Section 24 excludes the right to be free from discrimination from employment of “a person on a ship or aircraft, not being a New Zealand ship or aircraft, if the person employed or seeking employment was engaged or applied for it outside New Zealand”; section 26 allows discrimination “if the duties of the position in respect of which that treatment is accorded (a) are to be performed wholly or mainly outside New Zealand and (b) are such that, because of the laws, customs, or practices of the country in which those duties are to be performed, they are ordinarily carried out only by a person who is of a particular sex or religious or ethical belief, or who is in a particular age group”.

It is obvious that Parliament did turn its mind to the cross-border application of the Act in these sections. But this should not be construed as an implicit endorsement of the base test for cases falling outside of the exclusions. Why would Parliament provide for clear territorial exclusions in ss 24 and 26 but then leave the overall delimitation of rights for judges to work out (by way of statutory interpretation)? It is more likely that Parliament meant these provisions to be self-limiting: see further Hook (above) at 439. In other words, Parliament intended that the exclusions would take effect once New Zealand law had been determined to be applicable pursuant to ordinary conflict of laws rules. So ironically, the sections may offer support for the view that personal grievance claims for discrimination are subject to external limitations (in the form of conflict of laws rules).

(That ss 24 and 26 on their own are insufficient to delimit the right to be free from discrimination is obvious. Clearly New Zealand’s anti-discrimination provisions cannot apply in all cases that do not fall within ss 24 and 26. This approach would be over-inclusive and would lead to potentially absurd results. It would mean, for example, that a person (who is not working on a ship or aircraft) can bring a personal grievance claim for discrimination under the Act even if the relevant duties are duties to be performed wholly or mainly outside New Zealand, as long as the duties are not such that, because of the laws and customs of the country, they are ordinarily carried out only by a person who is in a particular age group.) So some limitation is needed, but contrary to the Court’s reasoning, this limitation is to be found in conflict of laws rules and not statutory interpretation.)
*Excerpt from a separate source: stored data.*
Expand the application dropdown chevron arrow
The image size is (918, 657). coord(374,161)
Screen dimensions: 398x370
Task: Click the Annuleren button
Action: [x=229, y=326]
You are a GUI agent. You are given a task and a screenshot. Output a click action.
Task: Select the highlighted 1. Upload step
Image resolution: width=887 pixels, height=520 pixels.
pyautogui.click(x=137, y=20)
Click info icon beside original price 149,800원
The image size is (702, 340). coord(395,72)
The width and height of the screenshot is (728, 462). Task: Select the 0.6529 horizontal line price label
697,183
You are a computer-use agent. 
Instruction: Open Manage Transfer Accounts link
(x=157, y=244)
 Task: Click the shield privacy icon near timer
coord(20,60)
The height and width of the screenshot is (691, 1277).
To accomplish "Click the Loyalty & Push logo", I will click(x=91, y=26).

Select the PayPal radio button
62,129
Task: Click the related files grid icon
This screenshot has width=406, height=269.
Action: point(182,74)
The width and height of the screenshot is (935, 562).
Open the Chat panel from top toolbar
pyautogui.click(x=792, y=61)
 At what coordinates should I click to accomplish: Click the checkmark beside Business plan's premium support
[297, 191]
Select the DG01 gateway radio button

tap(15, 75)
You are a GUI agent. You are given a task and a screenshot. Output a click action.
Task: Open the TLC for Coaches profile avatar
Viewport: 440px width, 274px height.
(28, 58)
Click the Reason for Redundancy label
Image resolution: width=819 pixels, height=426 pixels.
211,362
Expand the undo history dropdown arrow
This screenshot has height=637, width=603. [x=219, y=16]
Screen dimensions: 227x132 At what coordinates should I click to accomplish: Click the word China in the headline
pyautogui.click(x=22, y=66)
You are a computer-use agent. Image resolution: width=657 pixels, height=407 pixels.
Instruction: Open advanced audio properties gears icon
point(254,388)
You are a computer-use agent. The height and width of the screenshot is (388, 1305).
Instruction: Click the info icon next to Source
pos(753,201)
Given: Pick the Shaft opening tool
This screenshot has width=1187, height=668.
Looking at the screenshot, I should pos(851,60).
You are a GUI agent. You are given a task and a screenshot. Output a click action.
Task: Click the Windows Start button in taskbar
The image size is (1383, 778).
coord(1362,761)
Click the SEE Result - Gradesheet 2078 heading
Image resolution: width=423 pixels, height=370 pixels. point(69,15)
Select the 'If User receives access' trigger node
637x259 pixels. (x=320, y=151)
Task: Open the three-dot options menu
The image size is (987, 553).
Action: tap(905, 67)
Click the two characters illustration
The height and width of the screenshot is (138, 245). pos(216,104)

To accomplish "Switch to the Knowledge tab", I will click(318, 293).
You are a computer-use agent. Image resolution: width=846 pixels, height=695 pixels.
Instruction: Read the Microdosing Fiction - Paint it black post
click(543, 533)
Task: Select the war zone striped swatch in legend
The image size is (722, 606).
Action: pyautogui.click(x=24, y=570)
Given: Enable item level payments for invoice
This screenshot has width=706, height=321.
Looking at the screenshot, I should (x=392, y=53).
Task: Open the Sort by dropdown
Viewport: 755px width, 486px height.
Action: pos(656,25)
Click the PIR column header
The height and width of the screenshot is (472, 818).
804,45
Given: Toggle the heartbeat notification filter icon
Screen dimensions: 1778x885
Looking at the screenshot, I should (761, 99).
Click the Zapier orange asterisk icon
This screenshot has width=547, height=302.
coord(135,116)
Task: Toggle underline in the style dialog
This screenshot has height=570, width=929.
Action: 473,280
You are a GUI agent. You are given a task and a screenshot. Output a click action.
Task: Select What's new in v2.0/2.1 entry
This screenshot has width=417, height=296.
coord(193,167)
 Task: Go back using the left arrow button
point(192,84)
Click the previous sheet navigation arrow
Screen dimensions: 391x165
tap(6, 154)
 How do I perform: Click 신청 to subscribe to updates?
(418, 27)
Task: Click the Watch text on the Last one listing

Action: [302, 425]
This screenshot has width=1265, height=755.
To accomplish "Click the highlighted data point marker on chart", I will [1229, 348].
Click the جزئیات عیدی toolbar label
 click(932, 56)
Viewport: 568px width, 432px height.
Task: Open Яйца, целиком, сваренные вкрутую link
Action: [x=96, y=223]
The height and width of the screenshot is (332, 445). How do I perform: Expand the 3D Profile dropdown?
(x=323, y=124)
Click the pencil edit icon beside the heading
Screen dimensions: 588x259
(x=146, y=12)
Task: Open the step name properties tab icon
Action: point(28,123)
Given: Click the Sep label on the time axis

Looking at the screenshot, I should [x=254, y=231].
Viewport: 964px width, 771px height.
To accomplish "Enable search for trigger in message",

Third, the Court’s reference to s 238 is problematic. Section 238 provides that “[t]he provisions of [the Act] have effect despite any provision to the contrary in any contract or agreement”. The better view is that contracting out provisions of this nature do not apply to choice of law agreements (and that Parliament only intended this to be a domestic non-evasion rule): for an elaboration of this point in relation to s 238, see M Hook & J Wass “The Employment Relations Act and its effect on contracts governed by foreign law” [2017] NZLJ 80. But the Court’s reliance on s 238 also seems to run counter to its overall proposition. If s 238 “makes explicit the proposition … that the parties’ choice of law provision is irrelevant” (at [90]), would that not suggest that Parliament presumed the Act to be subject to ordinary conflict of laws rules (but sought to exclude party choice)?

In its final paragraph, the Court noted that it would be “very odd to construe the 2000 Act to allow discrimination in the employment context in relation to persons in the [pilots’] position, solely on the basis of the parties’ choice of law” (at [91]). With all due respect, this statement does not capture the breadth of the Court’s own reasoning. The Act’s personal grievance provisions applied because they were not considered to be subject to ordinary conflict of laws rules. The determining consideration was not that it was a choice of law clause – as opposed to choice of law rules in the absence of agreement – that was said to lead to Hong Kong law being applicable. Contrary to the Court’s suggestion, this conclusion was by no means an obvious one to reach.